— Work item —
From the listing below, reproduce word for word the part that opens with the line containing "[2] (100, 457)" and closes with the line containing "RESET (173, 170)"; reproduce nothing else.
- - -
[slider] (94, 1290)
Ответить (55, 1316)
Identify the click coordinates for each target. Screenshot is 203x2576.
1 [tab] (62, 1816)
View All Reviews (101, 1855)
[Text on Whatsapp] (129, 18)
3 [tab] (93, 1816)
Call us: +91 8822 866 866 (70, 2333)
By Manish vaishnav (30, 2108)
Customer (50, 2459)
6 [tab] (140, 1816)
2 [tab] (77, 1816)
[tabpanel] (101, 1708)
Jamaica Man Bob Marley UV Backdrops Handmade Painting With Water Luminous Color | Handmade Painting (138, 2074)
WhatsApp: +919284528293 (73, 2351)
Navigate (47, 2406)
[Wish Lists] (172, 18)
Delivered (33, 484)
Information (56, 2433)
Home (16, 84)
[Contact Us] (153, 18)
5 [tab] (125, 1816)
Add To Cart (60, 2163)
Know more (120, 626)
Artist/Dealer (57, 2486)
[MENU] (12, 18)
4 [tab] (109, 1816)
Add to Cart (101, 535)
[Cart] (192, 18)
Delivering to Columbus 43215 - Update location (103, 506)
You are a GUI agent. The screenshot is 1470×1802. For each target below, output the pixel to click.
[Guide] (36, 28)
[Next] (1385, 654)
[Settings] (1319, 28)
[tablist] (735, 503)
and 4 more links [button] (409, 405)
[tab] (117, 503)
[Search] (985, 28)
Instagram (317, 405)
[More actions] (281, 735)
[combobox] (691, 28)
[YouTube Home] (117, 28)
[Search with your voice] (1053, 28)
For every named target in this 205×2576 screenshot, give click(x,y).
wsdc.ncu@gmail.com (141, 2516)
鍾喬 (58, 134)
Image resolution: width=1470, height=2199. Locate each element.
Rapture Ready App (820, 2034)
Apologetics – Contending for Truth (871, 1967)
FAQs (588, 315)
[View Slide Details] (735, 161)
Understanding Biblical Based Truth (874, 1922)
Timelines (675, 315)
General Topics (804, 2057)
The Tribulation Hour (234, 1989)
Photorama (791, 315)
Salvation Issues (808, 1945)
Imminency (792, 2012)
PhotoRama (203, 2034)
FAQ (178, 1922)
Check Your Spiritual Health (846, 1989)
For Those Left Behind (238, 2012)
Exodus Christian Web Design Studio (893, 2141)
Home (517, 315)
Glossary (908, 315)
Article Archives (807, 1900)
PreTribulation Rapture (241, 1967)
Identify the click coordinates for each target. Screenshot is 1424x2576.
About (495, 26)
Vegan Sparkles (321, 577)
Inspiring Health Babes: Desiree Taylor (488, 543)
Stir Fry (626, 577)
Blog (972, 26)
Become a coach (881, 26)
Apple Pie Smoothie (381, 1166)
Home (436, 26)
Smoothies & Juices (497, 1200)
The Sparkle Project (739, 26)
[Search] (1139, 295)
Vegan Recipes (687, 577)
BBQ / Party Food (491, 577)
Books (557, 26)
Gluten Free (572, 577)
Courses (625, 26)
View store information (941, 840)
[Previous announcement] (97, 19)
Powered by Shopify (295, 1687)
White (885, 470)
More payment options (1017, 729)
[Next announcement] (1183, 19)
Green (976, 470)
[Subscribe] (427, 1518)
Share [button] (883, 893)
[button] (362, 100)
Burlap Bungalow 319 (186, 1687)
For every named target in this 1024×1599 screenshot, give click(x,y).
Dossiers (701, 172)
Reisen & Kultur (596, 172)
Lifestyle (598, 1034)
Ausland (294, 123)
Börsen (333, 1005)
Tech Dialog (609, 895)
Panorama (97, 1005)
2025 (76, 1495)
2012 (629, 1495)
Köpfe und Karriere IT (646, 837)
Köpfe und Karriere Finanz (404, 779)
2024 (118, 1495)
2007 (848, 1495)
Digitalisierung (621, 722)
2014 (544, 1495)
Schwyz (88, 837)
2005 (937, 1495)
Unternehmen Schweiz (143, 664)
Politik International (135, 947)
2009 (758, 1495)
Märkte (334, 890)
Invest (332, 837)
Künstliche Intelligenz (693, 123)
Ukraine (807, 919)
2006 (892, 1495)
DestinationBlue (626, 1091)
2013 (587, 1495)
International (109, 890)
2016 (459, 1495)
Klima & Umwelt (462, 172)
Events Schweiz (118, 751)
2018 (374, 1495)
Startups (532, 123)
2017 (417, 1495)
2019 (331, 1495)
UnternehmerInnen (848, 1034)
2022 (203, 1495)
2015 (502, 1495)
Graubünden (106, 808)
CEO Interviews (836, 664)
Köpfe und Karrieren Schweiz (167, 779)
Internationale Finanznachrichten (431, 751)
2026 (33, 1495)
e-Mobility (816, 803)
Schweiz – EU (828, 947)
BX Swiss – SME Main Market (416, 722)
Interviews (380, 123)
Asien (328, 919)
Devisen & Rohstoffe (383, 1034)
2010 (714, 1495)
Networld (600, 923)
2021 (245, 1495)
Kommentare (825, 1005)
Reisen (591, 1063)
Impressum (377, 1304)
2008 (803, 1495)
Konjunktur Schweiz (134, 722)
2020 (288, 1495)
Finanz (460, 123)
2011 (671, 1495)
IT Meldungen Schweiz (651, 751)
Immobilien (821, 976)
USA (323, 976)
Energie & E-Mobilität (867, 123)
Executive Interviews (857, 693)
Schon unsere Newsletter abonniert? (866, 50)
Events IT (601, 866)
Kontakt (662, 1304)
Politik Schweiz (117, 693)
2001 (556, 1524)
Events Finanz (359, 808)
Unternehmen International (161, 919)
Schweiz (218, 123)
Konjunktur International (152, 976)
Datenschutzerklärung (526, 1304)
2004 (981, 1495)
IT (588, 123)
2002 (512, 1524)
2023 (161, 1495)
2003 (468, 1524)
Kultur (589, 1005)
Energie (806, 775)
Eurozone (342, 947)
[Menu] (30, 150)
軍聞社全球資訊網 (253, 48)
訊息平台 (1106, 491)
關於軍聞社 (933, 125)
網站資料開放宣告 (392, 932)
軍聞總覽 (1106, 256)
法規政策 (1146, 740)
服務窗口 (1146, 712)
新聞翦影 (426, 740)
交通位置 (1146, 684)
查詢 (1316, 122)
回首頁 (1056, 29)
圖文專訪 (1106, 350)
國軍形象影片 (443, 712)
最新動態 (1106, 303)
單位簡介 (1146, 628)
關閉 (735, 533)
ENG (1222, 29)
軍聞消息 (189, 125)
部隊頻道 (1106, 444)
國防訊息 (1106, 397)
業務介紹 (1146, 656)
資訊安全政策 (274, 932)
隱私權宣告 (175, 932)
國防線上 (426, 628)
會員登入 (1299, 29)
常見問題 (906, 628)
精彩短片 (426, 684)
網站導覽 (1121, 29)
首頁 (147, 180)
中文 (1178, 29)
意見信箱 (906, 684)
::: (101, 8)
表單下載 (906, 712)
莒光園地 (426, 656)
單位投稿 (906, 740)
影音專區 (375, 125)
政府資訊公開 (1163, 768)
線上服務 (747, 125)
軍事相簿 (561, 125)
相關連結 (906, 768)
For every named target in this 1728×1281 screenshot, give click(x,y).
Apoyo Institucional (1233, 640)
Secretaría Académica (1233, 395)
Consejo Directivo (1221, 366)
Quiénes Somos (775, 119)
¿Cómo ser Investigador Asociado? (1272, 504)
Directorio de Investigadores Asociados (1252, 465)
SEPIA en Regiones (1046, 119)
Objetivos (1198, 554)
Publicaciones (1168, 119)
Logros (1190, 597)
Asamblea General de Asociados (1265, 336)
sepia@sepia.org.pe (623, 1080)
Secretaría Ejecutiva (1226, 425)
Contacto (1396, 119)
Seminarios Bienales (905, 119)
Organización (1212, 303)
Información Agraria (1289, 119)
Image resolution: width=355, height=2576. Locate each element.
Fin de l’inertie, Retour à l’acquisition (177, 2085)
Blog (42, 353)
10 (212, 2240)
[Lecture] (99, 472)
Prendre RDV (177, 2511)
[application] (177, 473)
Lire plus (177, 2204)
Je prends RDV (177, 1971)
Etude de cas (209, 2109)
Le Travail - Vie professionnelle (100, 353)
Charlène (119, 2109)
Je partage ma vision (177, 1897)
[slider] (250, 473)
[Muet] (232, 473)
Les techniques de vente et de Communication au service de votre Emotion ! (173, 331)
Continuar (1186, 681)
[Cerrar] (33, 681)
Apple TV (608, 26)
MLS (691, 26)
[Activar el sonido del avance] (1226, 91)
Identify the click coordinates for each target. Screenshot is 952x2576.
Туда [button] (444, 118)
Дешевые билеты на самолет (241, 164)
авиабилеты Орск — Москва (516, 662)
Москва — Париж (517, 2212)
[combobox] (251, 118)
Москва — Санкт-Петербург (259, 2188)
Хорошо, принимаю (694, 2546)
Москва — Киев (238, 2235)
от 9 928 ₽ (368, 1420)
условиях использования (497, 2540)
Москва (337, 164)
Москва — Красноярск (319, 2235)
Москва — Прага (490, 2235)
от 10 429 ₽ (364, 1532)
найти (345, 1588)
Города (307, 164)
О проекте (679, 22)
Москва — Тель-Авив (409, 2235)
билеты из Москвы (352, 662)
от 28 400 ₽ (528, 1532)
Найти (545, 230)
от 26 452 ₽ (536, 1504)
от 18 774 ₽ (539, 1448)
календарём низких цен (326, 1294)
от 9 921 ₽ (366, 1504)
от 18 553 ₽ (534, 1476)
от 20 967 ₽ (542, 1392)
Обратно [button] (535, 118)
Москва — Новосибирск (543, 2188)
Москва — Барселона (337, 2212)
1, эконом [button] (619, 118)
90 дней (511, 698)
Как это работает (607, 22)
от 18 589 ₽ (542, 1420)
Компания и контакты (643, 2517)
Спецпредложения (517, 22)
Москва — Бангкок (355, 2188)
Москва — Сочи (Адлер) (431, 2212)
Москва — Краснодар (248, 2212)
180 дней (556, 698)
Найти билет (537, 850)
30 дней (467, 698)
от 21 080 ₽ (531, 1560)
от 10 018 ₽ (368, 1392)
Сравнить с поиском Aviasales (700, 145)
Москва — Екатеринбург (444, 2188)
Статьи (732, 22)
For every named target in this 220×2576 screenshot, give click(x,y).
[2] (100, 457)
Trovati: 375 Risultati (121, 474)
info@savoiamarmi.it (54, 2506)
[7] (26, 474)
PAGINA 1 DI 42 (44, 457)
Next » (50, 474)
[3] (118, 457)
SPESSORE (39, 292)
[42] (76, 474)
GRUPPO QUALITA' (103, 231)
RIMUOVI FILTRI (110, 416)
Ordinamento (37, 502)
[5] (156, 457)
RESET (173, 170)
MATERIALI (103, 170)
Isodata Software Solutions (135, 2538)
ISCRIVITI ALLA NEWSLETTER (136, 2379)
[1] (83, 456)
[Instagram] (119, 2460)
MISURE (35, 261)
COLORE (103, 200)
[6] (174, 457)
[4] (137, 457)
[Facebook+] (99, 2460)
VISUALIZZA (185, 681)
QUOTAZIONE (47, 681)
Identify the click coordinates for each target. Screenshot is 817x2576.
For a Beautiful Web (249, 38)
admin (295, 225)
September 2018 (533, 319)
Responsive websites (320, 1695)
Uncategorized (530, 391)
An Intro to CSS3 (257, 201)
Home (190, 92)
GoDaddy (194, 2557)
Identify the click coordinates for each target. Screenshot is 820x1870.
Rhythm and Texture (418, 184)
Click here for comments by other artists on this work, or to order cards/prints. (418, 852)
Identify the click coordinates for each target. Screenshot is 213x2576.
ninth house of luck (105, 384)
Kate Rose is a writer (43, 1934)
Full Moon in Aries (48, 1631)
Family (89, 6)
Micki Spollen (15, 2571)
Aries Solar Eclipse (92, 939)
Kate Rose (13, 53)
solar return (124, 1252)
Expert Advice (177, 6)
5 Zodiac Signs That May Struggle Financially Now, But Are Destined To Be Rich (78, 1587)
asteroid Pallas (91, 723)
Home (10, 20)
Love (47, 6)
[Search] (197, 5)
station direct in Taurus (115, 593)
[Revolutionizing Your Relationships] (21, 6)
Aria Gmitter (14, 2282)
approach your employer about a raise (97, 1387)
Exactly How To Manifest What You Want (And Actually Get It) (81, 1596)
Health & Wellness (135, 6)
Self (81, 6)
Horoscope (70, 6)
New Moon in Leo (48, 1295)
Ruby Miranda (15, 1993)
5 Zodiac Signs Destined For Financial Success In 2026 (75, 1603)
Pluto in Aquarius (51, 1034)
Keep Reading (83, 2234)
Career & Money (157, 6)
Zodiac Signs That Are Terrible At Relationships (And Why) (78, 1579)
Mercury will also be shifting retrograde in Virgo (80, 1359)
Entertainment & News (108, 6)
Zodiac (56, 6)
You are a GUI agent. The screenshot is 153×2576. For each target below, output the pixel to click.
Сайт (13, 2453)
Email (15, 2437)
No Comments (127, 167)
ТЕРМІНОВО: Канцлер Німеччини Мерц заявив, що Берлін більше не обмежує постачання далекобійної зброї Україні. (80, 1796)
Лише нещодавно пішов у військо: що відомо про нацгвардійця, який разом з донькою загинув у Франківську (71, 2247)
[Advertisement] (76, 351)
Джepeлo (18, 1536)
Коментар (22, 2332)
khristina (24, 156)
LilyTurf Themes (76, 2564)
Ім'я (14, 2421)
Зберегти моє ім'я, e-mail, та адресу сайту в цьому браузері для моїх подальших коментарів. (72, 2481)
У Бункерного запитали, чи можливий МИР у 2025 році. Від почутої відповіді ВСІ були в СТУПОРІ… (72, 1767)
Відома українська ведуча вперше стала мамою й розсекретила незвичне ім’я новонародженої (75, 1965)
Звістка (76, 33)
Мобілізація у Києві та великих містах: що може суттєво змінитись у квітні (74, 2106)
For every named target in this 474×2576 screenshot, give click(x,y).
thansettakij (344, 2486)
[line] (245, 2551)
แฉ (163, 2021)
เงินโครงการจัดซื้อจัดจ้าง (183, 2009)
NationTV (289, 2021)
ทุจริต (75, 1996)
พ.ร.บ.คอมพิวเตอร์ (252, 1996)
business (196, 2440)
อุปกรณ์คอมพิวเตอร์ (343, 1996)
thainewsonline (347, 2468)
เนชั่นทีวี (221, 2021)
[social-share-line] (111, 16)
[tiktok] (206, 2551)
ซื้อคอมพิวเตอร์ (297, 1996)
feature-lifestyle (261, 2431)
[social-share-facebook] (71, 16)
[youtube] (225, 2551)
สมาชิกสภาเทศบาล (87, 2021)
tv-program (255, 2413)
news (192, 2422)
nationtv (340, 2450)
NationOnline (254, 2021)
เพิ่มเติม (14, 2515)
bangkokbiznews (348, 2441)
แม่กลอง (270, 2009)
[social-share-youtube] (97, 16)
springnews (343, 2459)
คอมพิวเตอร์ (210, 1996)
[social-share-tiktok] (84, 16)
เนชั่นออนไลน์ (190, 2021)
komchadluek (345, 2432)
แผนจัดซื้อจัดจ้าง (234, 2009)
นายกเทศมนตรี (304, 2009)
- - -
— Written response —
[2] (100, 457)
Trovati: 375 Risultati (121, 474)
info@savoiamarmi.it (54, 2506)
[7] (26, 474)
PAGINA 1 DI 42 (44, 457)
Next » (50, 474)
[3] (118, 457)
SPESSORE (39, 292)
[42] (76, 474)
GRUPPO QUALITA' (103, 231)
RIMUOVI FILTRI (110, 416)
Ordinamento (37, 502)
[5] (156, 457)
RESET (173, 170)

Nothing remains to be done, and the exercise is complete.